Webster County residents to receive information on new jail referendum
Webster County residents can expect to receive a letter in the mail this week from the Webster County Board of Supervisors to educate voters on the upcoming $45.5 million bond referendum Nov. 7 to build a new jail to replace the existing overcrowded and outdated facility.
The letter highlights the “conservative design with safety and functionality as the core criteria” for the proposed new facility, as well as the taxpayer money that is hemorrhaging out of the county due to the costs of having to house inmates at other jails around central Iowa.
The current jail on the third floor of the Webster County Law Enforcement Center was built in 1983 and has a capacity of 56 inmates. According to Webster County Sheriff Luke Fleener, the county has an average of 75-90 inmates in custody every day. Due to inmate classification rules by the Iowa Department of Corrections, the jail can have fewer than 56 inmates and be considered at capacity as well.
Over the last five years, Webster County has spent roughly $1.4 million to house inmates out of the county. That number includes the daily cost charged per inmate by the hosting jail, as well as transportation costs and salary costs for deputies to transport inmates.

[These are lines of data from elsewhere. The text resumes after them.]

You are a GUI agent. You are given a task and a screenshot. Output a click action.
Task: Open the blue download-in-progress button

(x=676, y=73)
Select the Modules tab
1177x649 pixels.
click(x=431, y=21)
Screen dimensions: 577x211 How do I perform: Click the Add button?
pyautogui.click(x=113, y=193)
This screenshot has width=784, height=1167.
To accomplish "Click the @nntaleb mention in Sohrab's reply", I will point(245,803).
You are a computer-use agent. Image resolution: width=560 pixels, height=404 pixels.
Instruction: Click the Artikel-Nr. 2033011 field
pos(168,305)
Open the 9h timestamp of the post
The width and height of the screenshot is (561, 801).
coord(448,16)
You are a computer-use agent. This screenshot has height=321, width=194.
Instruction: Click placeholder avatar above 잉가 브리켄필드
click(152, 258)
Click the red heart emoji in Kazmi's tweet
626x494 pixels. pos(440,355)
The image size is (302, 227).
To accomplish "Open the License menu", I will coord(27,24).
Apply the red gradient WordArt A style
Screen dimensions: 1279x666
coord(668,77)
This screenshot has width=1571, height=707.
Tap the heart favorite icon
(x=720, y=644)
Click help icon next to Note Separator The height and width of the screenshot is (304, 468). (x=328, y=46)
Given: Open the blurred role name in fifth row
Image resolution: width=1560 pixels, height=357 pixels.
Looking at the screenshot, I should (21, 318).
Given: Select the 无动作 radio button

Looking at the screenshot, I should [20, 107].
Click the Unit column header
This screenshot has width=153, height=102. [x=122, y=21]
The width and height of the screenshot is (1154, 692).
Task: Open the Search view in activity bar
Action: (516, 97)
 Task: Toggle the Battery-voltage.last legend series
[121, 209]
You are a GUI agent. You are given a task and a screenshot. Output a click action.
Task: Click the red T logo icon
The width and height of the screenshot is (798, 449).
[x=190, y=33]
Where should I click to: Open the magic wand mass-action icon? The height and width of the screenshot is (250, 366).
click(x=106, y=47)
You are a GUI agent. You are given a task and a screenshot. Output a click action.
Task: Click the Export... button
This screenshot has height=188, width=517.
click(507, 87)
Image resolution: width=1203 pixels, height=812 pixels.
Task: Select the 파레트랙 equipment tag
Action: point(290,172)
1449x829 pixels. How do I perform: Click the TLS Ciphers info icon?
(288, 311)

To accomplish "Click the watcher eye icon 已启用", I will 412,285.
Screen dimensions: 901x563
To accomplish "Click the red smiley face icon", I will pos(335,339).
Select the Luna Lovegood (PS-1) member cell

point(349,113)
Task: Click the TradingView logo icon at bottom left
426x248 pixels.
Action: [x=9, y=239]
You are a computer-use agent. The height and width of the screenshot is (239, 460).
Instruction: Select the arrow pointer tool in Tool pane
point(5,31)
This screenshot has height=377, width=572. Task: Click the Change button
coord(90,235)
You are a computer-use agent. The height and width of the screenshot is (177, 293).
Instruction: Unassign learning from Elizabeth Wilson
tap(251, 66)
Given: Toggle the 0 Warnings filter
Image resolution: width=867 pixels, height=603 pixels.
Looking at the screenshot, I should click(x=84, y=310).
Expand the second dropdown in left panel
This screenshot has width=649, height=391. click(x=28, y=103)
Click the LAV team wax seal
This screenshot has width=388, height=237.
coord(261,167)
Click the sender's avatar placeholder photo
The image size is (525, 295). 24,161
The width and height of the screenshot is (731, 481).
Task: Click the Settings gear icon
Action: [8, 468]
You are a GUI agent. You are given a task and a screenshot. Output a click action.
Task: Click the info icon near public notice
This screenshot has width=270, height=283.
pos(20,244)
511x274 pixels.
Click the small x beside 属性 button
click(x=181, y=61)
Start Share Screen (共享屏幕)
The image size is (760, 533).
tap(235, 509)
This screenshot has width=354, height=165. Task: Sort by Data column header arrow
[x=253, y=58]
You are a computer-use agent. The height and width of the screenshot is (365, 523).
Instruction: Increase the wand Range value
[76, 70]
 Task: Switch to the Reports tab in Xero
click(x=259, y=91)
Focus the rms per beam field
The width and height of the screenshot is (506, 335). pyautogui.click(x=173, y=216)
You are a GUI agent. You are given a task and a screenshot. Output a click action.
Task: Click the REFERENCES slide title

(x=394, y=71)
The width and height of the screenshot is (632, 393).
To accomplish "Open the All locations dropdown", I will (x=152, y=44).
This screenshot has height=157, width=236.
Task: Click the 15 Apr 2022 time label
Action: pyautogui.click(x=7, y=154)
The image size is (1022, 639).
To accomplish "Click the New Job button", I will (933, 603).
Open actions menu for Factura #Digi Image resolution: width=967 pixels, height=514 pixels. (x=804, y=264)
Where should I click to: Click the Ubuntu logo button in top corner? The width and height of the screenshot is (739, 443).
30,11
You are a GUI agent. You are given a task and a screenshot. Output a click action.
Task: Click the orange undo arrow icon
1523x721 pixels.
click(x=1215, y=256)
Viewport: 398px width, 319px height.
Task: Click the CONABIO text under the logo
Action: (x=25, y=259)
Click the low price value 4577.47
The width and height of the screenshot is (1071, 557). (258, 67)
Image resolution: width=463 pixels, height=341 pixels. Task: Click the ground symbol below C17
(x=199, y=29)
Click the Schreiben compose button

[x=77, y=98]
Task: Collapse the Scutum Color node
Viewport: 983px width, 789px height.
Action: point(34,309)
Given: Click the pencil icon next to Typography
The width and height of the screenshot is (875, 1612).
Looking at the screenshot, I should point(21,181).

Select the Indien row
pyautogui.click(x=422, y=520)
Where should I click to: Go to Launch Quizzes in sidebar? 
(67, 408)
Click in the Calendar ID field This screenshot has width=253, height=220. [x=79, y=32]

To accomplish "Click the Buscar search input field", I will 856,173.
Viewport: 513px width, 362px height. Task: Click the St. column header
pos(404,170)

According to Fleener, there are approximately 1,012 individuals waiting to serve time for various offenses, totaling 7,398 days. Inmates serving sentences for convictions are required to pay $100 per day in housing costs. That’s more than three quarters of a million dollars that the Webster County Sheriff’s Office has been unable to collect. Those individuals’ cases also remain open in the courts until their sentences are discharged.
Several existing safety concerns about the current jail’s floor plan also contribute to the need for a new facility, according to the letter. The existing design is a “linear layout,” which has long hallways and acute angles that create blind spots and require closed circuit television to maintain constant visual surveillance of the cells.
The letter not only explains the need for a new jail facility, but also what the impact on the taxpayers of the county will be if the bond referendum is approved by the voters. The tax impact, it says, is spread over 20 years. A house assessed at $100,000 — with a net taxable value of $52,000 — would see a property tax increase of about $62.40 per year.
To give residents the opportunity to ask questions and learn more about the proposal, a series of community information meetings have been scheduled, with the first at 1 p.m. on Sept. 17 at Friendship Haven’s Tompkins Celebration Center. Tours of the existing jail facility will be offered following some of the meetings.
A website to further educate voters will go live this week at www.webstercountyvote.com. Project updates will also be available at the Webster County Vote Facebook page.
Community information meetings
1 p.m. Sept. 17, Friendship Haven Tompkins Celebration Center, 420 Kenyon Road.
6 p.m. Sept. 18, Dayton Community Center, 104 First St. N.W., Dayton
1 p.m. Sept. 19, Gowrie City Community Center, 1206 Market St., Gowrie
1 p.m. Oct. 1, Webster County Fairgrounds Auditorium, 22770 Old Highway 169
6 p.m. Oct. 2, Badger Fire Department, 150 Second St. S.E., Badger
6 p.m. Oct. 3, Otho City Fire Department, 200 Rake St., Otho
5:30 p.m. Oct. 4, Fort Dodge Middle School Auditorium, 800 N. 32nd St.
5:30 p.m. Oct. 18, Fort Dodge Middle School Auditorium, 800 N. 32nd St.
6 p.m. Oct. 19, Clare Community Center, 203 N. Hood St., Clare
1 p.m. Oct. 21, Friendship Haven Tompkins Celebration Center, 420 Kenyon Road.
5:30 p.m. Nov. 2, Fort Dodge Middle School Auditorium, 800 N. 32nd St.
2-4 p.m. Nov. 4, Webster County Jail tours, 702 First Ave. S.
Additional tours of the existing jail will be offered from 2-4 p.m. on Sept. 17, Oct. 1 and Oct. 21.